Consequently, Squink has claimed, he focused his sermons on the practical aspects of Christianity: helping the poor, caring for the sick and living one’s life within a moral framework which accepts doing good as its own reward, rather than expecting material compensation for simply exhibiting human decency. “Not only that, but I’ve always taken it out into the community – actually helping out at homeless shelters and soup kitchens, volunteering to do charity work and such like,” he says. “To be quite frank, I think I’ve been a better Christian than any of those sanctimonious bastards who claim to actually believe but think that turning up to church every six weeks and sticking a pound coin on the collection plate constitutes being a Christian!” Despite his practical approach to Christianity, Squink doesn’t dismiss the Bible completely out of hand. “The trouble is that people take it all literally,” he says. “Which, obviously, you can’t – it’s utterly ludicrous in places. The stories there are meant to be taken allegorically. I mean, surely you aren’t supposed to take all that stuff Mary being knobbed by an angel seriously?”

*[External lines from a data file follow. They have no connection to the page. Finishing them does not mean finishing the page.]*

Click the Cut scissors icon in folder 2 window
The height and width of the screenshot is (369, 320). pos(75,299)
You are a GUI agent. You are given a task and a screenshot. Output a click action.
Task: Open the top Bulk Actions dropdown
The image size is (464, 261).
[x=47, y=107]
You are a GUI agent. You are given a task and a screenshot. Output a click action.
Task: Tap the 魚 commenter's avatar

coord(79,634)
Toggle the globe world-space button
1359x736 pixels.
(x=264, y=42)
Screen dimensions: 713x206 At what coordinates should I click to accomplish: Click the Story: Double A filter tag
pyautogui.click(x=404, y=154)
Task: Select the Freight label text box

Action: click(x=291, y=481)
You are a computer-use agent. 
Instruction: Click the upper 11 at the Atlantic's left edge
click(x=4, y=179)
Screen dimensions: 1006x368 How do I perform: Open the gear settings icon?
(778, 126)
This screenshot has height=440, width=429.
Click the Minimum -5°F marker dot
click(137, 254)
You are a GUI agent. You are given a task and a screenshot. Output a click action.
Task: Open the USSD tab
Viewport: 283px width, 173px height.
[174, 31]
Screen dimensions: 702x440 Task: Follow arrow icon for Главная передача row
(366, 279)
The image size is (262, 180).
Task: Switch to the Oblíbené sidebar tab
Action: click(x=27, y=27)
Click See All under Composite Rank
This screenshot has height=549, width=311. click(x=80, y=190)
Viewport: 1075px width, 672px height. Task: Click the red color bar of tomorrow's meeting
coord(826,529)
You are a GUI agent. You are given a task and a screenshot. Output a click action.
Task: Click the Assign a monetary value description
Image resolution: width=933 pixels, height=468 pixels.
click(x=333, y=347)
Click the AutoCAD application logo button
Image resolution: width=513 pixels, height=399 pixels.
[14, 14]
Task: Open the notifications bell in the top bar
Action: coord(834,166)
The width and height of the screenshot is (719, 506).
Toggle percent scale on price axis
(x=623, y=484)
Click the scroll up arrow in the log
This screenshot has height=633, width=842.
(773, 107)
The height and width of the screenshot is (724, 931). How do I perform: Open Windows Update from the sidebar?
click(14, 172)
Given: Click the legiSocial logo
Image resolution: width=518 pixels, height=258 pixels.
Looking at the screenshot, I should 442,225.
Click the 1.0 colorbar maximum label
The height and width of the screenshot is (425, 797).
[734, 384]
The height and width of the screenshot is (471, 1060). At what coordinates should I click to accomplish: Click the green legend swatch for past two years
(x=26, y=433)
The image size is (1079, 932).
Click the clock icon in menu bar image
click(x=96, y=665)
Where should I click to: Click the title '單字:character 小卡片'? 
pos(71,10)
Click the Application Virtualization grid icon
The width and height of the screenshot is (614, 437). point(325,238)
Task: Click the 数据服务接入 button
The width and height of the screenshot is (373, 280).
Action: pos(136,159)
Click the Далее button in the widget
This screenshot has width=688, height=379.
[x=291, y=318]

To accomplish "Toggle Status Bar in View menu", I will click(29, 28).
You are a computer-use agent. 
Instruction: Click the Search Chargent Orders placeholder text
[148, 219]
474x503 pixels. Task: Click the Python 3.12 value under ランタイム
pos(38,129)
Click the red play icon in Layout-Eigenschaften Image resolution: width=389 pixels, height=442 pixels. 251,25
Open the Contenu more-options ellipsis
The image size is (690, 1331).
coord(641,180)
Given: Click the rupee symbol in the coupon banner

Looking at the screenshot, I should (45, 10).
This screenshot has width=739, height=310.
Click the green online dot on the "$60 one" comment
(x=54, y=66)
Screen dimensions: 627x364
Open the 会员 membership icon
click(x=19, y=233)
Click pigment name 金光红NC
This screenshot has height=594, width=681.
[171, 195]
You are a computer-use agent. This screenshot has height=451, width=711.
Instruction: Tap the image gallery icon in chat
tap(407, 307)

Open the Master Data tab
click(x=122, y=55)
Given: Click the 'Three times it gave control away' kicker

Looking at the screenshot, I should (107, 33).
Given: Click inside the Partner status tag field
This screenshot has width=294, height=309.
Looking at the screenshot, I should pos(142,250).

Dr Pring points out that there is precedent within the Church of England for Squink’s approach. “The late David Jenkins, former Bishop of Durham, was of the opinion that the scriptures shouldn’t be taken literally,” he opines. “But nobody ever suggested that he was a non-believer – such notions are perfectly compatible with mainstream Christian faith.” Unsurprisingly, Rod Wadd has little time for either Pring or Squink’s thoughts on Christianity. “It’s utter bollocks!” he splutters. “I’ve never heard such shite in my entire life! The whole point of religion is the act of faith involved! Without that you might as well be a bloody social worker if all you are interested in is the do-gooding! If you want to explore bloody lefty liberal philosophical wank then become a Buddhist!” He fears that the failure to dismiss, or at least suspend, Bishop Squink will legitimise the idea of non-believing clergy, resulting in an influx of atheists to the Church of England, seeking non-spiritual solace. “It will be like all those bloody ‘Corbynistas’ who have flooded into the Labour Party and destroyed it as a political force,” he worries. “Before you know it, the Church of England will be less a religion than a mass movement campaigning for mild do-goodery! Why couldn’t the batard have just come out as gay, like every other C of E priest? Then we could have avoided all this unpleasantness!”